The hospital has drawn criticism for these services, but its chief medical officer, Takeshi Hasuda, sees them as a vital safety net.

"There are women who are ashamed" by having the feeling "of having done something horrible" by getting pregnant "and who are very afraid," he explains to AFP.

"A place like ours, which refuses no one (...) counts a lot" for these young mothers in distress, assures the doctor.

When they hear the alarm, the nurses try to arrive in less than a minute at the baby box, decorated with a pair of storks and provided with a neatly maintained bed.

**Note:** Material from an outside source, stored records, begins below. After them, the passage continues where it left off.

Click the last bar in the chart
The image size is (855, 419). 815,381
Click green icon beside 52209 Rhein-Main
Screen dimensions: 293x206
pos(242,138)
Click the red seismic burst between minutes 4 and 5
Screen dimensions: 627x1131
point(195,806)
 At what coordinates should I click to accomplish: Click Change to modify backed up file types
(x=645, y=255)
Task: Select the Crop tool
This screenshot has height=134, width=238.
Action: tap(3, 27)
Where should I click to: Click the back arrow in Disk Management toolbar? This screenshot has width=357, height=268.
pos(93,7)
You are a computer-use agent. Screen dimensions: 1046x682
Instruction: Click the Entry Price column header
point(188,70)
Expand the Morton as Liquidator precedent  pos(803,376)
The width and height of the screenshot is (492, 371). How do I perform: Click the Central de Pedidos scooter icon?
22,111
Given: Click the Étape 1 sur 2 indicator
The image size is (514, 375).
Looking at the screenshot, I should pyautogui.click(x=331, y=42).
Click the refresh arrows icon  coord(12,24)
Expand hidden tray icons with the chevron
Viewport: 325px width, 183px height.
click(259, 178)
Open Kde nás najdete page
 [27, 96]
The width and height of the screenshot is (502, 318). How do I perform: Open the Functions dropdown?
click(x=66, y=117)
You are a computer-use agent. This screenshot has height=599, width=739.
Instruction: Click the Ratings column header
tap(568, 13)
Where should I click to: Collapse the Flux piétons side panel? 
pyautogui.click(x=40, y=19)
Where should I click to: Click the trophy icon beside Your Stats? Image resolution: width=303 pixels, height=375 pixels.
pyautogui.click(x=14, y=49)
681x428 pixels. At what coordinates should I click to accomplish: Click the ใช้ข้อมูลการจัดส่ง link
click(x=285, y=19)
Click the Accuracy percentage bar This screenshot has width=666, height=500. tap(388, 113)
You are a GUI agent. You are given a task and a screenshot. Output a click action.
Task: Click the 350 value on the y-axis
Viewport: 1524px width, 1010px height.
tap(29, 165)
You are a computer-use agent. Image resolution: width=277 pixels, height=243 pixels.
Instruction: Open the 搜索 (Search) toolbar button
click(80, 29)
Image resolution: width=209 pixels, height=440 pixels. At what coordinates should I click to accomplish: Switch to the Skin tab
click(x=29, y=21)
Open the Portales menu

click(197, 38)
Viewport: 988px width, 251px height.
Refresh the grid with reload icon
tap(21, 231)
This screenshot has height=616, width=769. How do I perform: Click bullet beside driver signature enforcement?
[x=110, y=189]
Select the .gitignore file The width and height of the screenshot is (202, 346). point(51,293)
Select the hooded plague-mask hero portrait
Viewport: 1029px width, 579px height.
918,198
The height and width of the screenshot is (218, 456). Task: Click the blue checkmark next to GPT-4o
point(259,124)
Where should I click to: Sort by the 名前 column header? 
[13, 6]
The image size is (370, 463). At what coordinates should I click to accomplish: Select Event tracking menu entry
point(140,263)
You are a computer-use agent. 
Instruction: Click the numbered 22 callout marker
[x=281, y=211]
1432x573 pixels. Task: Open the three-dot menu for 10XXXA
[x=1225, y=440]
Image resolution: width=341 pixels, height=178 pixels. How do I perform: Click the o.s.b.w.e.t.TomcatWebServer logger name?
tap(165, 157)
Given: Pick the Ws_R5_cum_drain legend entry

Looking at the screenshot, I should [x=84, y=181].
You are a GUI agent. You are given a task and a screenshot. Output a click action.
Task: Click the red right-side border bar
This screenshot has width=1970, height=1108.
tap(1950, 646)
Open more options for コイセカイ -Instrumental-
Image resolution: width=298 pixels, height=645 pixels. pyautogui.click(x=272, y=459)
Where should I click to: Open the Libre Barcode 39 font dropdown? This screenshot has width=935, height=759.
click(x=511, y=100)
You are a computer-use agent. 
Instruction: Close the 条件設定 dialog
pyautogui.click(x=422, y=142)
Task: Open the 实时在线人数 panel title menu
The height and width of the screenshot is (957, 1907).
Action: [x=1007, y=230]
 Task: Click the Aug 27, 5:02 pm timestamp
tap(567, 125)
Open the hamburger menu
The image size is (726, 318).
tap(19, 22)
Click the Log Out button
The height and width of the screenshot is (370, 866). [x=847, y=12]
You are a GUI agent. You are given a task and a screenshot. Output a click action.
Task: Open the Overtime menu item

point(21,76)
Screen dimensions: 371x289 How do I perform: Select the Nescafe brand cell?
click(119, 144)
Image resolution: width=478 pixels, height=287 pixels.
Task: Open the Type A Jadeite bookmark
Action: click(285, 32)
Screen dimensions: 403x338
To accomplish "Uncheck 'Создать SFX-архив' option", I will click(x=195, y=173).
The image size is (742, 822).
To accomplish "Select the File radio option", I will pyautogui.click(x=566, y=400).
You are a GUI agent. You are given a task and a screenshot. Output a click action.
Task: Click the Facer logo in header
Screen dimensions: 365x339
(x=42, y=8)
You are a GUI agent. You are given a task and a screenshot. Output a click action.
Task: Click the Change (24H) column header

“If the mothers are still nearby, we offer them to share their story with us,” explains Saori Taminaga, a hospital employee.

The team tries to ensure the good health of the mothers, offering them listening and advice, and encourages them to leave information that will later allow the child to know his or her origins.

Nobody to turn to

Baby boxes have existed all over the world for centuries, and continue today in Germany, Belgium, South Korea or the United States.

They no longer exist in France, however, where they were once called "towers of abandonment", and their return to other European countries since the early 2000s has been criticized by the UN, saying they will " contrary to the child's right to be known and cared for by his or her parent(s).

Jikei Hospital, however, believes its baby box is a way to prevent child abuse in Japan, where police recorded 27 child abandonments in 2020, and 57 children died of abuse in 2019.

According to Dr. Hasuda, some foster children are "the fruit of prostitution, rape and incest", and whose mothers have no one else to turn to.

A total of 161 babies and young children have been dropped off at Jikei since 2007, sometimes by people from across the country.

But the system remains poorly accepted in Japan, in particular because of a traditional conception of the family, according to Chiaki Shirai, professor at the University of Shizuoka and specialist in questions of reproduction and adoption.

The country uses a family registry system that lists a family's births, deaths, and marriages over generations. This pillar of the administrative apparatus also shapes opinions on family structure.

This has “embedded in Japanese society the idea that whoever gives birth to a child must raise it”, to the point that children are almost considered “property” of parents, says Ms Shirai.

“Children who are abandoned and whose register indicates that they have no family are strongly stigmatized”.

Women singled out

Despite the anonymity the system offers, child protection services usually try to trace the families of children dropped off at Jikei. About 80% of them learned the identity of their family in this way, and 20% found their parents or relatives.

The hospital also offers a telephone helpline for the maternity ward, which receives several thousand calls each year, as well as an X-ray childbirth program, aimed at avoiding home births without assistance.

Although very rarely used so far (two births), this system is not unanimous either, and the government, without declaring it illegal, did not wish to legislate to regularize it either.

Ms. Shirai points out that women who have recourse to the baby box or to childbirth under X are often criticized for not having chosen other options such as abortion, which is legal in Japan but very expensive.

Society often prefers to blame women and "its motivation to sympathize with them or help them seems weak, if not completely non-existent", regrets Dr Hasuda.